• [GESTELLTE AUFGABE A]
Formuliere den Abschnitt der Gerichtsentscheidung von „Der Rekurs wird“ bis hinunter zu „des Aufteilungsantrages zustehe.“ neu und setze dabei „Verhandlung“ an die Stelle von „Tagsatzung“.

── TEXT DER SEITE ──

OGH 7Ob67/99z

OGH7Ob67/99z30.3.1999

Der Oberste Gerichtshof hat durch den Senatspräsidenten des Obersten Gerichtshofes Dr. Kropfitsch als Vorsitzenden sowie durch die Hofräte des Obersten Gerichtshofes Dr. Schalich, Dr. Tittel, Hon. Prof. Dr. Danzl und Dr. Schaumüller als weitere Richter in der Aufteilungssache des Antragstellers Herbert V*****, vertreten durch Dr. Julius Brändle, Rechtsanwalt in Dornbirn, wider die Antragsgegnerin Irma V*****, vertreten durch Winkler‑Heinzle, Rechtsanwaltspartnerschaft in Bregenz, wegen Aufteilung des ehelichen Gebrauchsvermögens und der ehelichen Ersparnisse, infolge „ordentlichen Revisionsrekurses“ (richtig: Rekurses) der Antragsgegnerin gegen den Beschluß des Landesgerichtes Feldkirch als Rekursgerichtes vom 10. Dezember 1998, GZ 1 R 584/98k‑42, womit infolge Rekurses des Antragstellers der Beschluß des Bezirksgerichtes Bregenz vom 14. Oktober 1998, GZ 12 F 33/97s‑38, aufgehoben wurde, in nichtöffentlicher Sitzung den

Beschluß

gefaßt:

 

Spruch:

Der Rekurs wird zurückgewiesen.

Die Kosten des Rechtsmittels sind weitere Verfahrenskosten.

Text

Begründung

Die am 13. 10. 1952 geschlossene Ehe der Streitteile wurde mit Urteil des Bezirksgerichtes Bregenz vom 18. 11. 1996 rechtskräftig geschieden. Bereits am 8. 1. 1993 ist der Antragsteller aus der häuslichen Gemeinschaft ausgezogen.

Mit dem am 21. 7. 1997 eingebrachten Antrag stellte der Antragsteller das Begehren auf Aufteilung des ehelichen Gebrauchsvermögens und der ehelichen Ersparnisse „nach den Grundsätzen der Billigkeit“. In der Tagsatzung vom 1. 10. 1998 brachte er ergänzend vor, daß ihm eine Ausgleichszahlung in Höhe von zumindest S 1,5 Mio samt 4 % Zinsen ab dem Tage der Zustellung des Aufteilungsantrages zustehe.

───
── BEREITGESTELLTE DATEN ──

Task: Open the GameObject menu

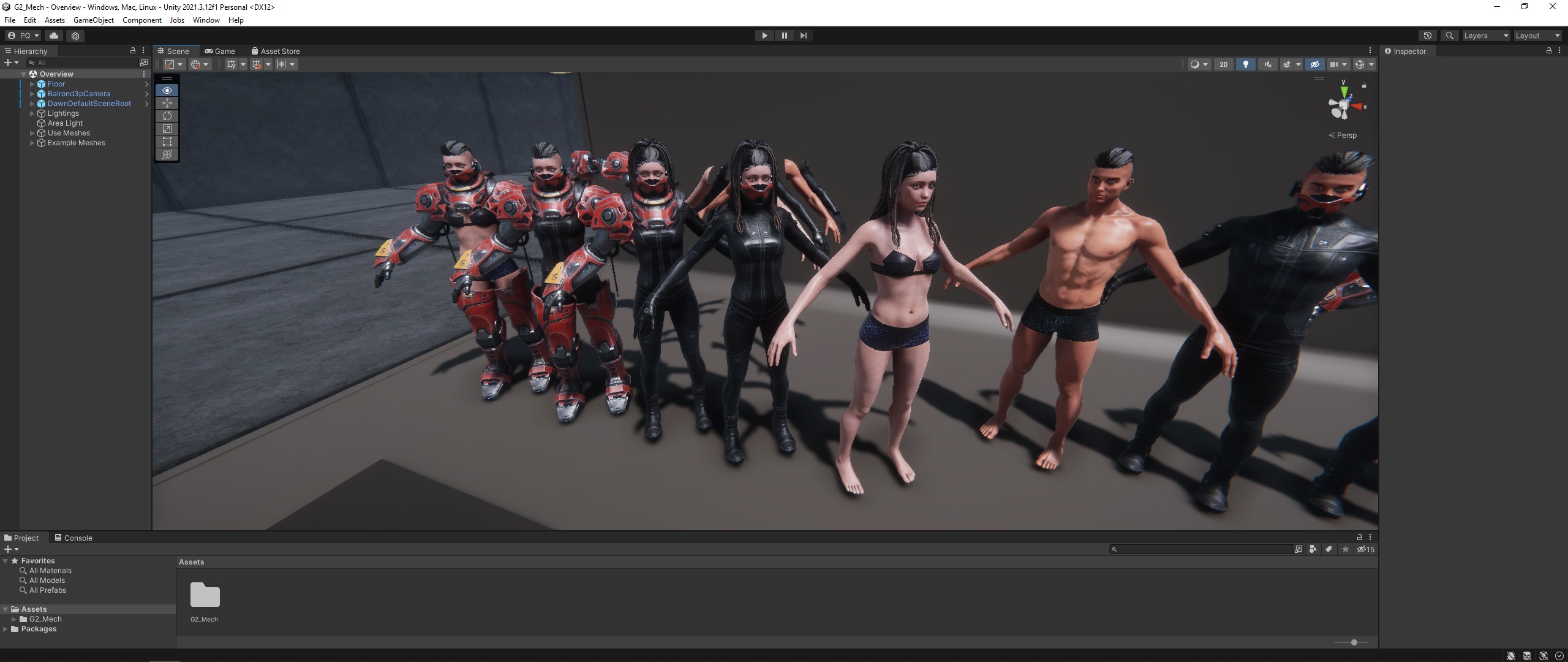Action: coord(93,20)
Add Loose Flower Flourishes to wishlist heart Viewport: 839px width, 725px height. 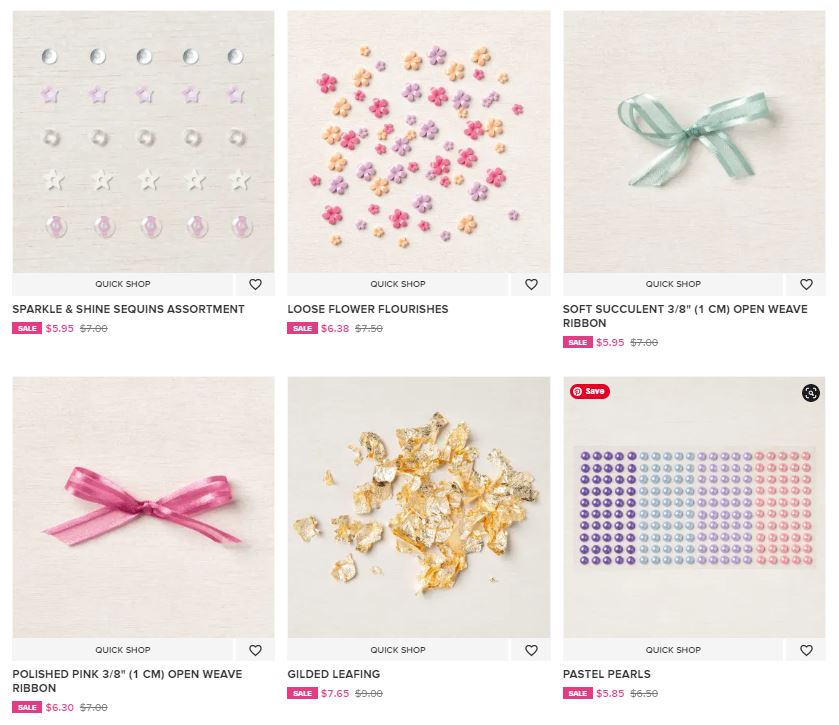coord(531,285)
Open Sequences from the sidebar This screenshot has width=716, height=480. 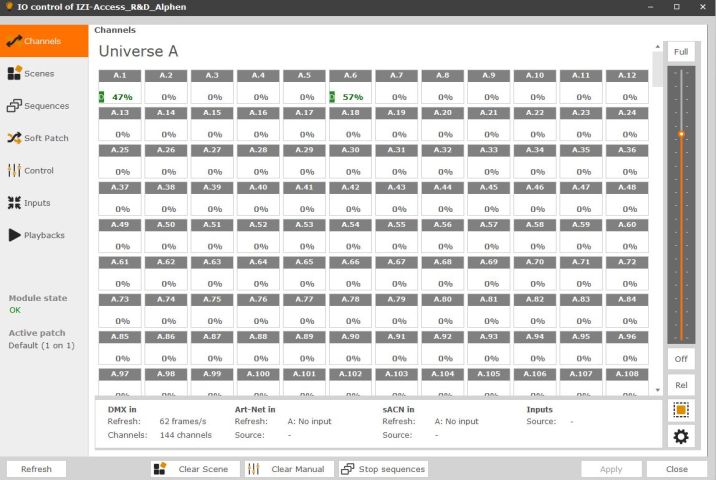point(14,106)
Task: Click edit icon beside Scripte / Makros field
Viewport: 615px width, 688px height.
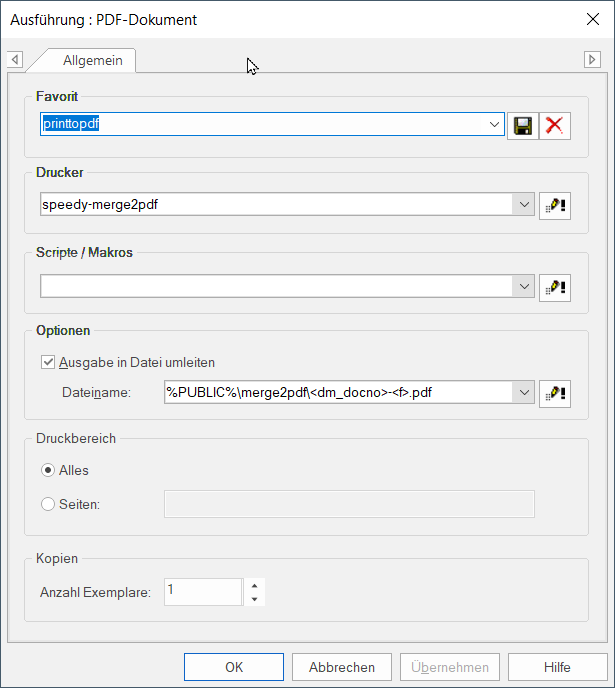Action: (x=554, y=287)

───

• [GESTELLTE AUFGABE B]
Suche aus der Auflistung jede Zeile heraus, die die Zeichenfolge „Task“ enthält, und gib diese Zeilen wieder.

• [ERGEBNIS DER AUFGABE A]
Der Rekurs wird zurückgewiesen.

Die Kosten des Rechtsmittels sind weitere Verfahrenskosten.

Text

Begründung

Die am 13. 10. 1952 geschlossene Ehe der Streitteile wurde mit Urteil des Bezirksgerichtes Bregenz vom 18. 11. 1996 rechtskräftig geschieden. Bereits am 8. 1. 1993 ist der Antragsteller aus der häuslichen Gemeinschaft ausgezogen.

Mit dem am 21. 7. 1997 eingebrachten Antrag stellte der Antragsteller das Begehren auf Aufteilung des ehelichen Gebrauchsvermögens und der ehelichen Ersparnisse „nach den Grundsätzen der Billigkeit“. In der Verhandlung vom 1. 10. 1998 brachte er ergänzend vor, daß ihm eine Ausgleichszahlung in Höhe von zumindest S 1,5 Mio samt 4 % Zinsen ab dem Tage der Zustellung des Aufteilungsantrages zustehe.

• [ERGEBNIS DER AUFGABE B]
Task: Open the GameObject menu
Task: Click edit icon beside Scripte / Makros field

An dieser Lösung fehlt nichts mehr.